▶ **Task instructions**
Transcribe the part of the QName resolution bug report below, starting with "That component is" and going on through "may need attention.".

▶ **Selected excerpt**
[Bug 4908] 'The schema corresponding to a schema document' and QName resolution

http://www.w3.org/Bugs/Public/show_bug.cgi?id=4908

           Summary: 'The schema corresponding to a schema document' and
                    QName resolution
           Product: XML Schema
           Version: 1.0/1.1 both
          Platform: Macintosh
        OS/Version: All
            Status: NEW
          Severity: normal
          Priority: P2
         Component: Structures: XSD Part 1
        AssignedTo: cmsmcq@w3.org
        ReportedBy: cmsmcq@w3.org
         QAContact: www-xml-schema-comments@w3.org


The Schema Representation Constraint: QName resolution (schema
document) says in clause 1 that for a given QName in a schema document
to resolve to a component, it must be true that:

    That component is a member of the value of the appropriate
    property of the schema which corresponds to the schema document
    within which the ·QName· appears ...

Some problems exhibited by this passage may need attention.

First, in this context, "the schema which corresponds to the schema
document" clearly denotes the schema within which the reference is to
be resolved; typically that will be the schema currently being
constructed.  And typically (or necessarily), that schema will include
components for all the source declarations of the schema document in
which the QName occurs.

But the use of the article "the" suggests wrongly that there is just
one such schema, whereas in fact there are an infinite number of such
schemas.

So the word "the" in the phrase "the schema which ..." should probably
be removed.

Second, the notion of "the schema which corresponds to the schema
document" is also used pervasively in section 4 of Structures, where
however it appears to mean not "the current schema" but specifically
"the schema containing the components declared by the source
declarations in this schema document, plus those declared in documents
included or redefined ... from this one".  (Alternatively, in section
4 the phrase does mean "the current schema", and all of the schema
representation constraints that say things like

    The XSDL schema corresponding to <schema> contains not only the
    components corresponding to its definition and declaration
    [children], but also all the components of all the XSDL schemas
    corresponding to any <include>d schema documents.

▶ **Available data**
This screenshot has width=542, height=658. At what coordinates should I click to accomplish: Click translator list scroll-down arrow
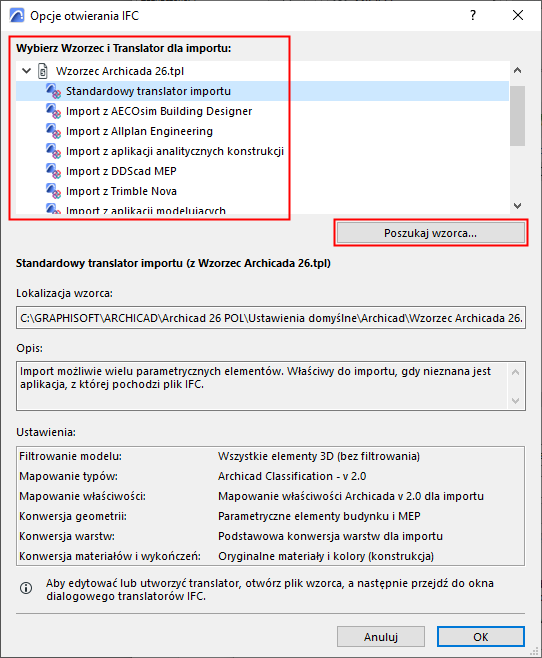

▶ **The response**
That component is a member of the value of the appropriate
    property of the schema which corresponds to the schema document
    within which the ·QName· appears ...

Some problems exhibited by this passage may need attention.